What Will I Receive Regarding SSDI Benefits?
The exact amount of money that a disabled worker can expect to receive from SSDI will depend on how much they paid in FICA taxes over the years. As a result, the application process requires individuals to provide detailed information about the amount of money they earned, as well as the names and addresses of employers they had during the past 15 years, and the dates of employment at each job.
A monthly SSDI payment may also depend on whether an individual is receiving any other type of lump sum, permanent, or temporary compensation from other sources, including the following:
- Workers’ Compensation
- Disability-based military retirement pensions
- Black lung benefits
- Longshore Workers’ Compensation
- Civil Service disability pensions
- Federal employees’ compensation or retirement benefits
- State or local government disability insurance benefits
The SSA does not factor in Veterans Administration (VA) benefits when calculating SSDI benefits. Also, the SSA does not pay out benefits immediately after approving an application; there is usually a delay of at least six months.
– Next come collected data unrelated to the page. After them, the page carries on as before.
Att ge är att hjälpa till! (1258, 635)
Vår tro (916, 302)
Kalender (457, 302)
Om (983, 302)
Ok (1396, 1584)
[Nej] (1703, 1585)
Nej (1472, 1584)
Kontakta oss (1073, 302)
What Qualifies as a Disability?
The medical eligibility rules for SSDI and SSI are not the same as for Workers’ Compensation or other programs that provide temporary or partial disability benefits. The Social Security Act defines disability as:
- A severe medical condition that has lasted, or is expected to last, at least one year or result in death
- A medical condition that prevents a person from doing work that they did in the past and from adjusting to other work
There are many types of medical conditions that may fit this definition, including:
- Certain mental disorders, including autism and clinical depression
- Kidney disease
- Immune system disorders
- Heart conditions
- Musculoskeletal problems
- Respiratory illnesses, including asthma and chronic obstructive pulmonary disease (COPD)
Applicants must also be able to show that their disability prevents them from doing any type of work, not just the job that they held most recently. To prove they have a disability that meets this definition, applicants must provide detailed information about their medical condition, as well as the following:
- Contact information for all doctors, hospitals, and clinics where they received treatment
- Dates of treatment, as well as all medical tests and the names of the doctors requesting tests
- Names of medicines taken and who prescribed them
What Should I Do if My Disability Application is Denied?
Individuals who have been denied SSDI or SSI benefits should contact a Social Security disability lawyer who can provide professional counsel regarding their rights. Individuals must file a reconsideration before requesting a hearing before a judge. During the hearing, individuals must present testimony regarding their disability. A vocational expert may be present at the hearing to testify regarding the individual’s ability to work. Individuals also have the right to have a lawyer represent them at the hearing.
How has Galfand Berger LLP Helped Disabled Workers in the Past?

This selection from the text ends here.